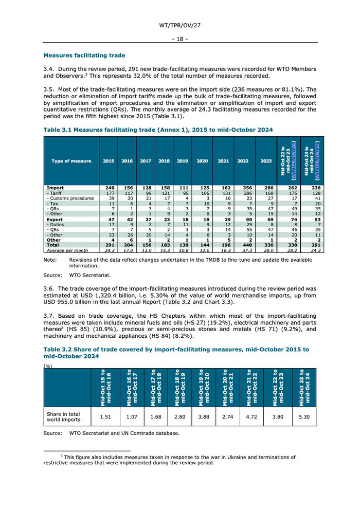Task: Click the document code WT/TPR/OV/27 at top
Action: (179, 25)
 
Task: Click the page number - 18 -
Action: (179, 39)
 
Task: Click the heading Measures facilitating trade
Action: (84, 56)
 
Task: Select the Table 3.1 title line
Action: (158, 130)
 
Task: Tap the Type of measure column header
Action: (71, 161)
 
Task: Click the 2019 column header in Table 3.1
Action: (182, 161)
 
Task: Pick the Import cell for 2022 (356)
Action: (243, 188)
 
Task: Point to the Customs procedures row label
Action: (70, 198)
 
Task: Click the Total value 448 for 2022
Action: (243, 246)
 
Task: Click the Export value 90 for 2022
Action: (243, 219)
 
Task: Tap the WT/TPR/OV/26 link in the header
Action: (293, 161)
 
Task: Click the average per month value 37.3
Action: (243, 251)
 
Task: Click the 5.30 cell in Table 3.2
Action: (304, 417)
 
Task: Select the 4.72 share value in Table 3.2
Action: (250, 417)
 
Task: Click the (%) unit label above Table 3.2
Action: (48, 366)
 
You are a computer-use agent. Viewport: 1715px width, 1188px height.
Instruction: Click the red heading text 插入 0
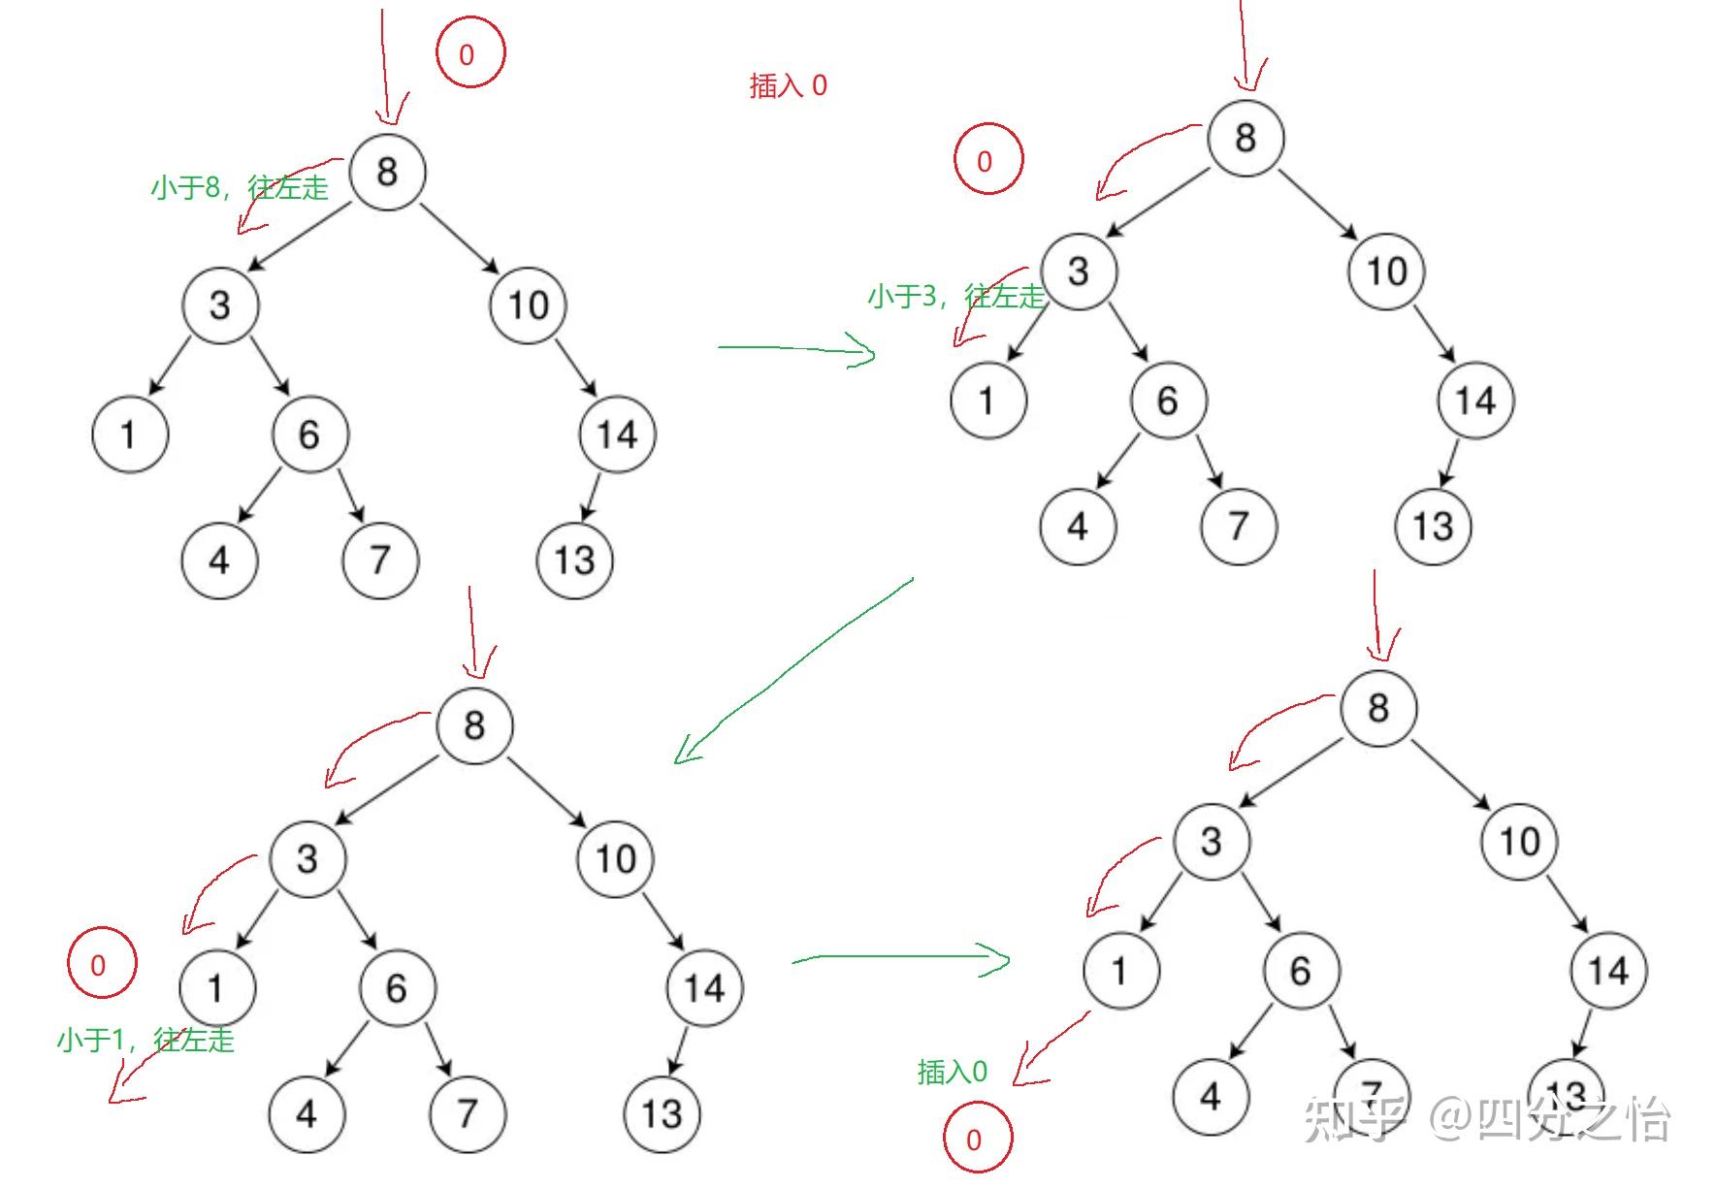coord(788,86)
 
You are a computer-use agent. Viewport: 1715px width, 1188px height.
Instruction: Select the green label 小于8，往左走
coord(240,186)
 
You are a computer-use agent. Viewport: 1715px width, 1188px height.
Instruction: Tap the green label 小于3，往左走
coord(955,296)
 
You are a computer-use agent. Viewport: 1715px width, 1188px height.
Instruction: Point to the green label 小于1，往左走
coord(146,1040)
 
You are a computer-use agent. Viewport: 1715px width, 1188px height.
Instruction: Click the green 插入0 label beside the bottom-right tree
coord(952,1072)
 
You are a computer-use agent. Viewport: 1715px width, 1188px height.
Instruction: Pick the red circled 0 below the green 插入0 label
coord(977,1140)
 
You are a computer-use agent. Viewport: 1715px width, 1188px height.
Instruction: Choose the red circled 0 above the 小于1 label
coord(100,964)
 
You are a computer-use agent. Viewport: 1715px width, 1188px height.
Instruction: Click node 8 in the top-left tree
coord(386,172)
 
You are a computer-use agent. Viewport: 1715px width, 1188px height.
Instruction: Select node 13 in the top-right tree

○ ○ ○

**GOAL:**
Render all of the data above as a JSON list of strings, one string per line, with blank lines dropped and the pictures left out.

**THE RESPONSE:**
[
  "Task: Click the document code WT/TPR/OV/27 at top",
  "Action: (179, 25)",
  "Task: Click the page number - 18 -",
  "Action: (179, 39)",
  "Task: Click the heading Measures facilitating trade",
  "Action: (84, 56)",
  "Task: Select the Table 3.1 title line",
  "Action: (158, 130)",
  "Task: Tap the Type of measure column header",
  "Action: (71, 161)",
  "Task: Click the 2019 column header in Table 3.1",
  "Action: (182, 161)",
  "Task: Pick the Import cell for 2022 (356)",
  "Action: (243, 188)",
  "Task: Point to the Customs procedures row label",
  "Action: (70, 198)",
  "Task: Click the Total value 448 for 2022",
  "Action: (243, 246)",
  "Task: Click the Export value 90 for 2022",
  "Action: (243, 219)",
  "Task: Tap the WT/TPR/OV/26 link in the header",
  "Action: (293, 161)",
  "Task: Click the average per month value 37.3",
  "Action: (243, 251)",
  "Task: Click the 5.30 cell in Table 3.2",
  "Action: (304, 417)",
  "Task: Select the 4.72 share value in Table 3.2",
  "Action: (250, 417)",
  "Task: Click the (%) unit label above Table 3.2",
  "Action: (48, 366)",
  "You are a computer-use agent. Viewport: 1715px width, 1188px height.",
  "Instruction: Click the red heading text 插入 0",
  "coord(788,86)",
  "You are a computer-use agent. Viewport: 1715px width, 1188px height.",
  "Instruction: Select the green label 小于8，往左走",
  "coord(240,186)",
  "You are a computer-use agent. Viewport: 1715px width, 1188px height.",
  "Instruction: Tap the green label 小于3，往左走",
  "coord(955,296)",
  "You are a computer-use agent. Viewport: 1715px width, 1188px height.",
  "Instruction: Point to the green label 小于1，往左走",
  "coord(146,1040)",
  "You are a computer-use agent. Viewport: 1715px width, 1188px height.",
  "Instruction: Click the green 插入0 label beside the bottom-right tree",
  "coord(952,1072)",
  "You are a computer-use agent. Viewport: 1715px width, 1188px height.",
  "Instruction: Pick the red circled 0 below the green 插入0 label",
  "coord(977,1140)",
  "You are a computer-use agent. Viewport: 1715px width, 1188px height.",
  "Instruction: Choose the red circled 0 above the 小于1 label",
  "coord(100,964)",
  "You are a computer-use agent. Viewport: 1715px width, 1188px height.",
  "Instruction: Click node 8 in the top-left tree",
  "coord(386,172)",
  "You are a computer-use agent. Viewport: 1715px width, 1188px height.",
  "Instruction: Select node 13 in the top-right tree"
]